Abordemos ahora el asunto del egoísmo, del que muchos, sin razón, dicen que es natural a la psicología humana y así afirman: “no podemos actuar sin ser egoístas, todo lo hacemos por interés propio”.

Aristóteles definió “egoísmo” en su Política de la siguiente manera: egoísmo “no consiste en amarse a sí mismo, sino en amarse más de lo que se debe”. Este punto es fundamental, pues ahí justo se halla la trampa de los que defienden que el egoísmo es inevitable, el interés propio no es lo mismo que el egoísmo. Si una persona se siente enferma y acude a la consulta de un médico es claro que lo hace por interés propio, quiere sentirse mejor, pero no que lo hace por egoísmo. Ser egoísta no es sólo pensar en uno mismo, es no pensar en los demás. En este sentido, ser solidario, respetar y contribuir con la fortaleza de lo común no se explica desde el abandono del yo, claro que pensamos en nosotros mismos cuando defendemos el derecho y la expulsión de la violencia, pero también pensamos en los demás.
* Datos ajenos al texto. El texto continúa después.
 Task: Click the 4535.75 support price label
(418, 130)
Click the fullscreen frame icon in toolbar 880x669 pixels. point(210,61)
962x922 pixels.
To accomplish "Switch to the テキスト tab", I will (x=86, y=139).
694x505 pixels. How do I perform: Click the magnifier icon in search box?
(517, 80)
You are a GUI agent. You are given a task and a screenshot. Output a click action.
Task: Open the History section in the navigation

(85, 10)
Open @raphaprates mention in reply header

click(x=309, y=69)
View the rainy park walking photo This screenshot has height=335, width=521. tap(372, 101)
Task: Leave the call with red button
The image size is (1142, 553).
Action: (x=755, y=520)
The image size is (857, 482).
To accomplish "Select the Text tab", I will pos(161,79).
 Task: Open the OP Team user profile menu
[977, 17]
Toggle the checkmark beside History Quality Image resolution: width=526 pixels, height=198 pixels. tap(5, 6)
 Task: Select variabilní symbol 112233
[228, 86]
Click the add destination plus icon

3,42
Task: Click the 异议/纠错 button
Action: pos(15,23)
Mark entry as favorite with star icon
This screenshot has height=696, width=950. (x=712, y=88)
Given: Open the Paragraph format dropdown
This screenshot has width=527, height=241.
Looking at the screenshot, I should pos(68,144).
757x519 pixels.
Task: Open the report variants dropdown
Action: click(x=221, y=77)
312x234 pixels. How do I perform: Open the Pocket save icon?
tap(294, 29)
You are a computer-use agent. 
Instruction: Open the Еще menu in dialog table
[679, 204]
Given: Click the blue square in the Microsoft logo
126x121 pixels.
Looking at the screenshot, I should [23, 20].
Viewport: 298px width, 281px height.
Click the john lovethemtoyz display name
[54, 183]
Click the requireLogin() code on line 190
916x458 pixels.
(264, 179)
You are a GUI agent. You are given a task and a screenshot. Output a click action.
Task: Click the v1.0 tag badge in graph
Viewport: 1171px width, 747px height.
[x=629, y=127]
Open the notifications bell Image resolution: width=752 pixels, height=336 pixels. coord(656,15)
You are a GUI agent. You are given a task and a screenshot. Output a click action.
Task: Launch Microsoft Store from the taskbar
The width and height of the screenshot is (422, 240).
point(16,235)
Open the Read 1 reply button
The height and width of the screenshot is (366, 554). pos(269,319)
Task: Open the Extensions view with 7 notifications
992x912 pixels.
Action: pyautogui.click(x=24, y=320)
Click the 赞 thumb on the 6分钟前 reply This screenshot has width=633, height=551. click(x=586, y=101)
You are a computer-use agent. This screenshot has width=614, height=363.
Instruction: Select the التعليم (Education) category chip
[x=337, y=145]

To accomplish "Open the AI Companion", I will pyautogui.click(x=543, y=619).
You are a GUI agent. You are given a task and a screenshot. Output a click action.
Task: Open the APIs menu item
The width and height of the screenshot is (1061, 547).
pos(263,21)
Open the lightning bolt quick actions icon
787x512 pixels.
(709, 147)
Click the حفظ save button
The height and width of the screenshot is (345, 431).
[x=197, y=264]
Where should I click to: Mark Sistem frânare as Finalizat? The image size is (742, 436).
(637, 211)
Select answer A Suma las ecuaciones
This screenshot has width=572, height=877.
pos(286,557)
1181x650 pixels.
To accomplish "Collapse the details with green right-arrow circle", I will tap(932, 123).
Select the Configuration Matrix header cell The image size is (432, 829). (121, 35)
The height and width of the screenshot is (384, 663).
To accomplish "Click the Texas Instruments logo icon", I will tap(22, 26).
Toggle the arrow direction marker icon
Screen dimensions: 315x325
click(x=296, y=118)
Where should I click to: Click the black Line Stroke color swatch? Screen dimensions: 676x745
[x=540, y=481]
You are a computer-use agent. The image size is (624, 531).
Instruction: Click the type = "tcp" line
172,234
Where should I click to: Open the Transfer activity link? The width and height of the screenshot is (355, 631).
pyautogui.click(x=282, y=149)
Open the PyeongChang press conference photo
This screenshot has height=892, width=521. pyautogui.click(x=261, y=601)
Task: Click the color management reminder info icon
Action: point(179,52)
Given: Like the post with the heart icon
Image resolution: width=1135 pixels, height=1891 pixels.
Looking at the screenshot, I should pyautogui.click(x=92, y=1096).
Los egoístas no tienen un cálculo racional sobre el futuro, van por la vida sin preguntarse qué vía de acción es la correcta, piensan que se los dicta su ser: “lo correcto es lo que yo quiera”. Pero, claro, cuando lo que yo quiero no es lo que tú quieres, cuando no tenemos normas para decidir qué es justo hacer, entonces sólo nos queda empuñar la cimitarra, jalar el gatillo y disparar la ráfaga. La violencia es el triunfo de la injusticia.

Vivimos en el país de los egoístas, de aquellos que no se preocupan más que por su bienestar inmediato, porque en cualquier plan medianamente racional, pensar en los demás es mejor que entregarse al festival del yo. No hay forma de construir proyectos comunes si no dejamos atrás esta idea equivocada de que sólo podemos ser egoístas, no es cierto, sobran ejemplos de conductas humanas en las que los sujetos hacen por los demás cosas incluso a pesar de dañarse a sí mismas. El egoísmo es animal, los perros no comparten sus croquetas, nosotros sí podemos compartir el vino y el pan. Pensar en los otros es el camino de la humanidad.